Они обрадовались и засмеялись и стали вспоминать фильм, который смотрели вместе годы назад, но не название и действие, а эту преувеличенную и все-таки странным образом освежающую болтовню. Они оба были согласны с тем, что одно дело — воспринимать действительность в отсутствии фантазии словно кинофильм, другое же — на основании действительности вспоминать какой-то конкретный фильм, вот так Хелена вспомнила фильмы Ромера и Трюффо или соответствующие фрагменты, потому что они вместе сидят в постели. Это вовсе не симуляция, внушение, расстройство восприятия, потеря ощущения реальности, признак слабоумия или летаргии, а совсем наоборот, здоровая корыстная ассоциация, или, как Хелена вот-вот наверняка сформулирует, двое посвященных с помощью воспоминаний или цитирования сцен из фильма используют некий код, чтобы заранее определить ситуацию реальности и расставить иронические акценты.
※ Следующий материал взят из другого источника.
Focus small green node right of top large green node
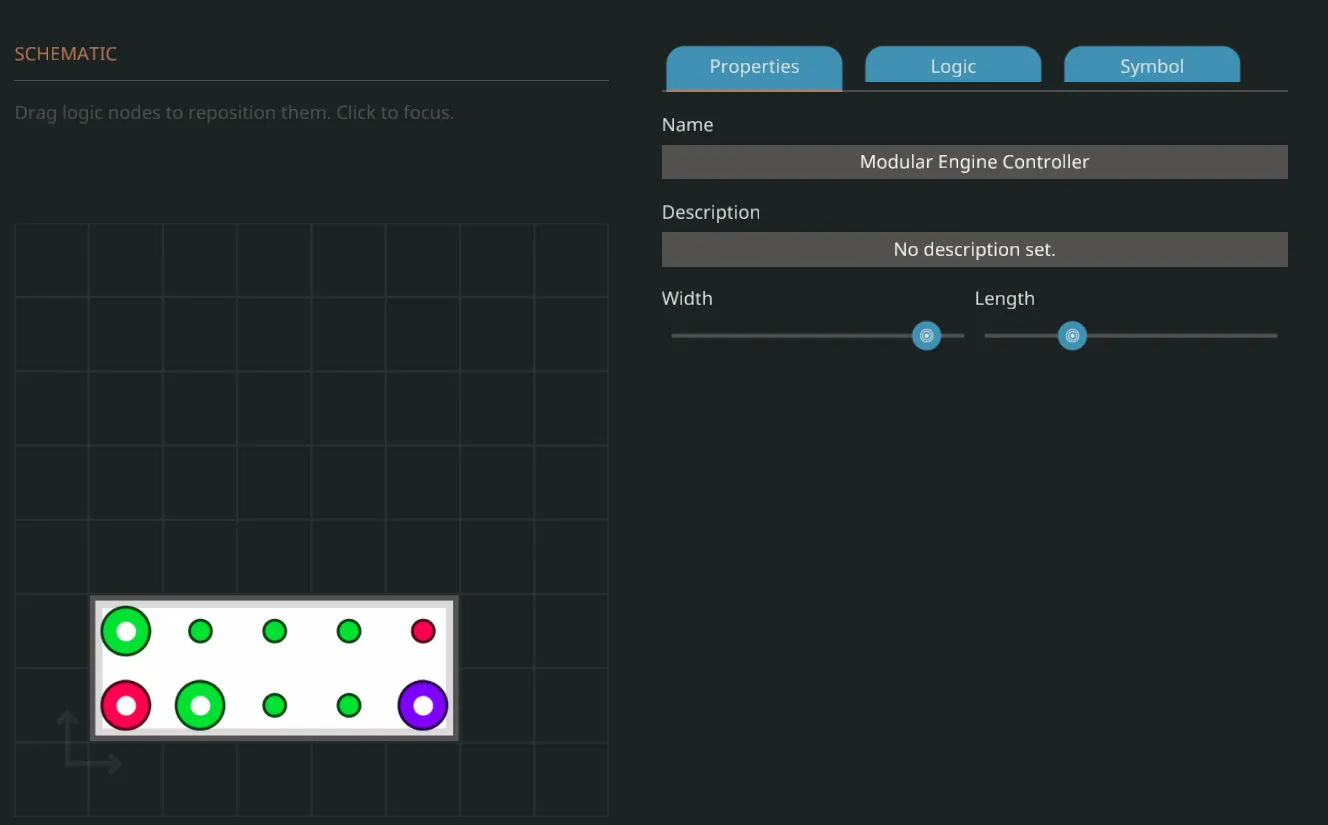This screenshot has height=825, width=1328. tap(201, 631)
Это знак интеллекта, образованности и подвижности, ты живой и активный и обогащаешь описание, то есть полная противоположность сухим утверждениям, что арест демонстрантов в Парагвае гражданской полицией среди бела дня, которая просто заталкивала их в машины, проходил «словно в фильме», и в суматохе делегации ООН ты видишь себя «словно в кино». Тем самым Хелена — полная противоположность этой паршивке дипломатке с гротескной двойной фамилией.

Гарри следовало бы всегда думать о побочных вещах, сказала Хелена, курьезная двойная фамилия достойна лишь краткого упоминания. Кроме того, она бы не хотела называться Хелена Дуквиц, ее прекрасную фамилию Грюнберг она бы не забыла даже в угоду Гарри, она, пожалуй, назвала бы себя Хелена Грюнберг-Дуквиц, пусть это звучит по-идиотски, однако благодаря Рите этой проблемы больше не существует. Верно, сказал Гарри, кстати, у Риты тоже была двойная корейско-индусская девичья фамилия, а именно Рита Нурами-Ким. Однако похожей на Риту Хейворд, экранную страсть ее отца, ее не назовешь.
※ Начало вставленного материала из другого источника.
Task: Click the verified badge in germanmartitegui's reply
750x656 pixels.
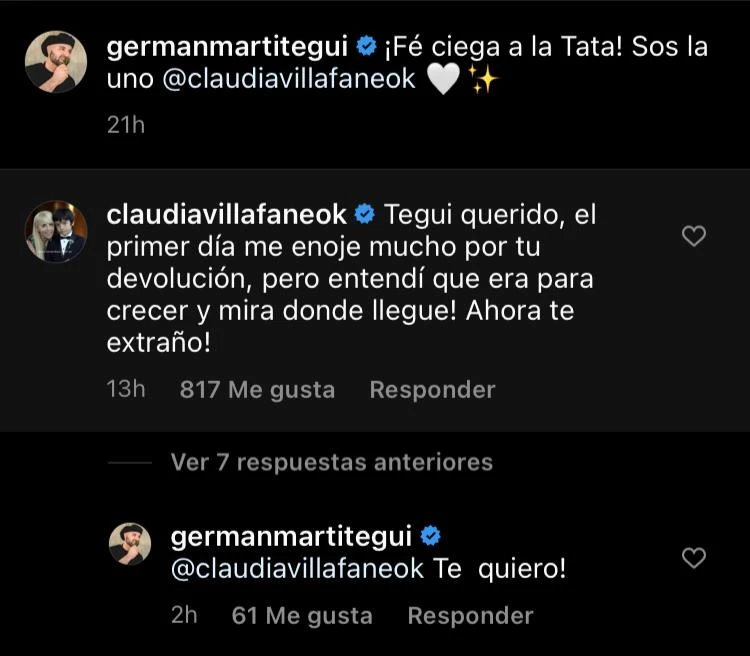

Благодаря этому они опять вернулись к сравнениям и фильмам, оба были того мнения, что иногда возникают такие ситуации, которые можно назвать не иначе как бунюэлевскими. Существуют феллиниевские типы, есть определенная категория нервозности, которая присуща Вуди Аллену, и к некоторым безнадежностям уже подходит слово «бергманский». Фильмы и режиссеры давали отличные сокращения для обозначения определенной ситуации. Некоего строящего из себя важную шишку телемодератора не назовешь лучше чем Лорио[50], потому что никто кроме Лорио не сумел бы более метко превратить в сатиру эту невероятную болтовню. А некоего действительно фатального управляющего похоронной конторы или заправилу от строительства в таких условиях невозможно было описать никаким иным словом как «Польт», потому что никакой другой актер кроме самого Польта[51] не мог лучше сыграть таких типов.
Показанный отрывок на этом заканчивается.